Consider the list which is headed “Minister’s reasons for directing the Transmission Gully Proposal to a board of inquiry.”
The enormity of the project is clear:
…construction of a state highway 27km in length, which … will involve approximately 6.3million cubic metres of cut material and 5.8million cubic metres of fill material. There are approximately 112 stream crossings requiring culverts and bridges and the permanent realignment of approximately 6.5km of streams.
The announcement refers somewhat obscurely to the Pauatahanui Inlet with an inference that it may be seriously affected, though the wording reads as if some of the editing was never completed:
The proposal traverses nine hydrological catchments which are part of four different watersheds. Five of the catchments (approximately 65% of the length of the proposal) drain into the Pauatahanui Inlet which is considered to be relatively unmodified estuarine area in the southern North Island.
Later, there’s more about the importance of the inlet.

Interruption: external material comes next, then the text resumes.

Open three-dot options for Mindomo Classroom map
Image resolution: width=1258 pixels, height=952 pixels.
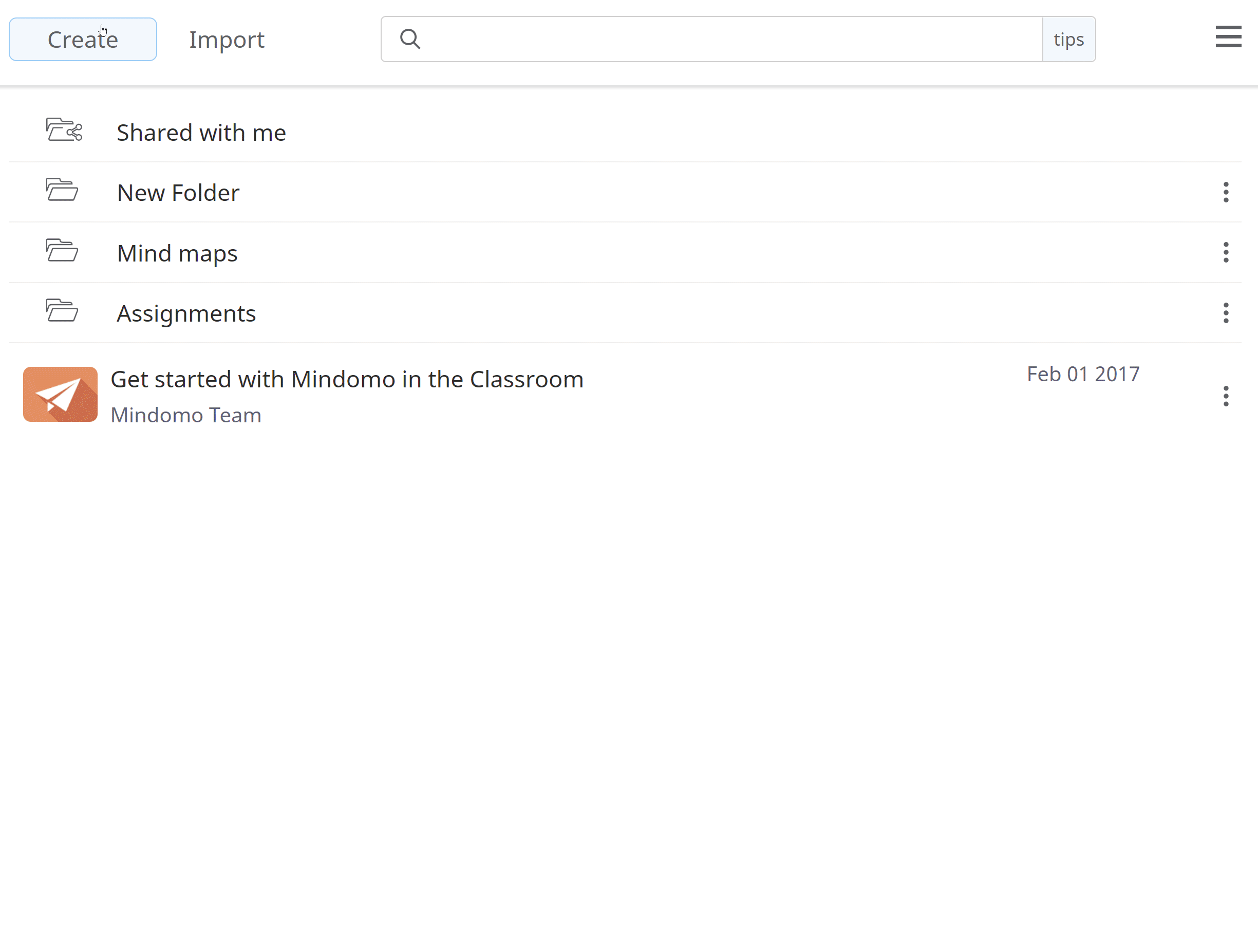click(1226, 396)
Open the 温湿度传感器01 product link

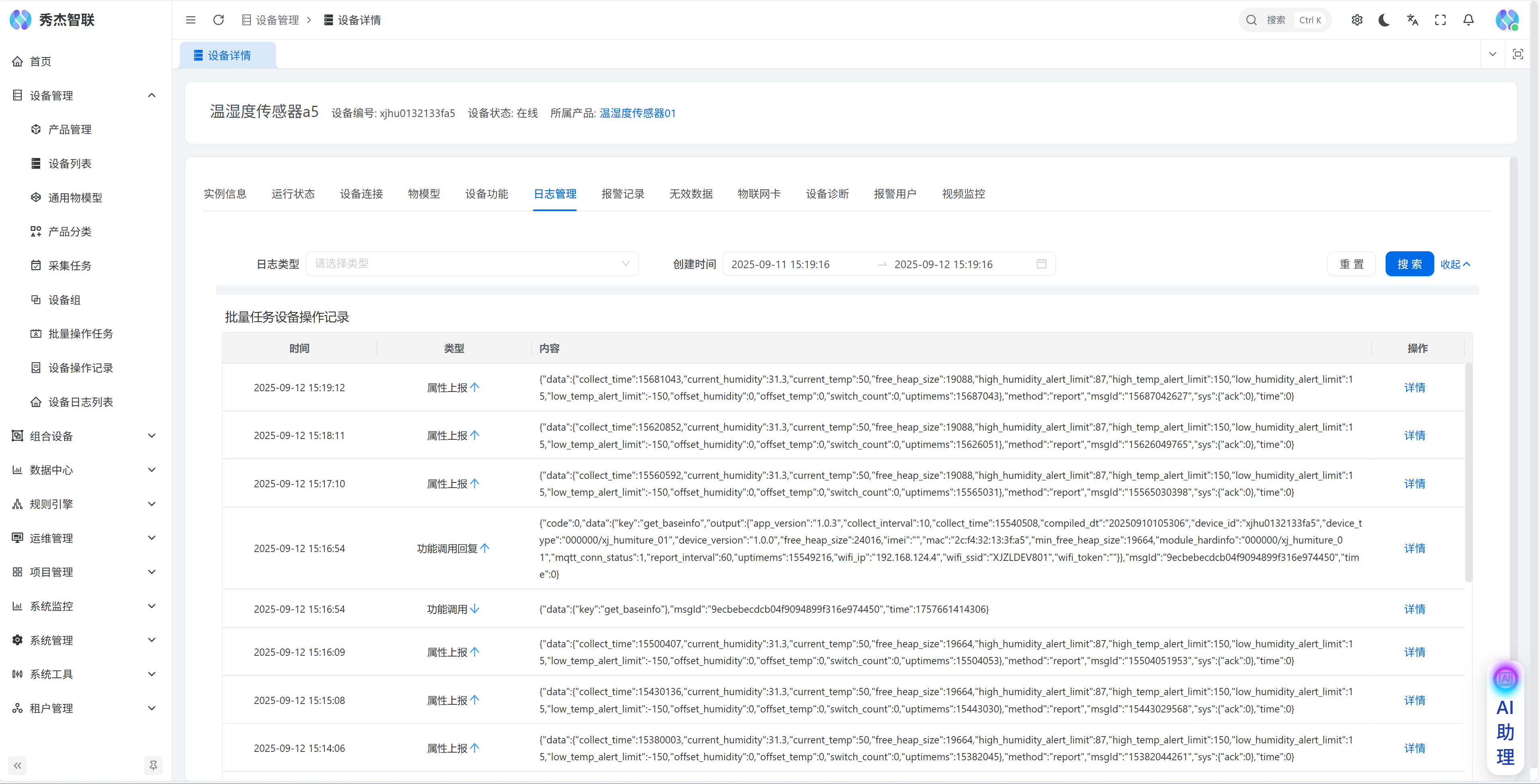(x=637, y=113)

The Pauatahanui Inlet, into which 65 per cent of the length of the proposal drains, is identified in the Wellington Conservation Management Strategy as ‘a productive estuarine habitat, a site of national importance in the Sites of Special Wildlife Interest database, and the only large area of salt marshes and seagrass in the Wellington Region.
Why will the project cost more than $1 billion ?
Multiple areas of land will need to be acquired by the NZ Transport Agency … Hence the construction and subsequent occupation of land and water by the Transmission Gully Proposal will involve significant use of natural and physical resources.
There’s much more, with repetition which emphasises issues which will no doubt be of concern to organisations making submissions about the plan.
The proposal will involve large-scale earthworks … diversion of approximately 6.5km of streams, culverting or bridging of approximately 112 streams, removal of exotic and regenerating native vegetation and changes to the hydrology within the catchments impacted.
All this information is contained in Saturday’s advertising placed by the Environmental Protection Authority to advise that the Transport Agency, the Porirua City Council, and Transpower New Zealand have applied for resource consents for Transmission Gully. The Environment Minister has hand-picked a board of inquiry which is being given the power to say yes or no.
It’s being done in a hurry. The clock is ticking. The government insists that its independent board must reach a final decision no later than nine months from last Saturday. Regardless of the number of submissions and expert witnesses and levels of complexity.
Anyone can make a submission. But there’s less than a month to get everything together. Submissions must be on the prescribed form and must be received by the Environmental Protection Authority no later than 5pm on 14 October.
So who’s going to speak up in defence of the streams, the salt marshes, the catchment areas, the wild life and the Pauatahanui Inlet? Will this area that’s known for its ecological, aesthetic, recreational and cultural values qualify for protection from the Environmental Protection Agency?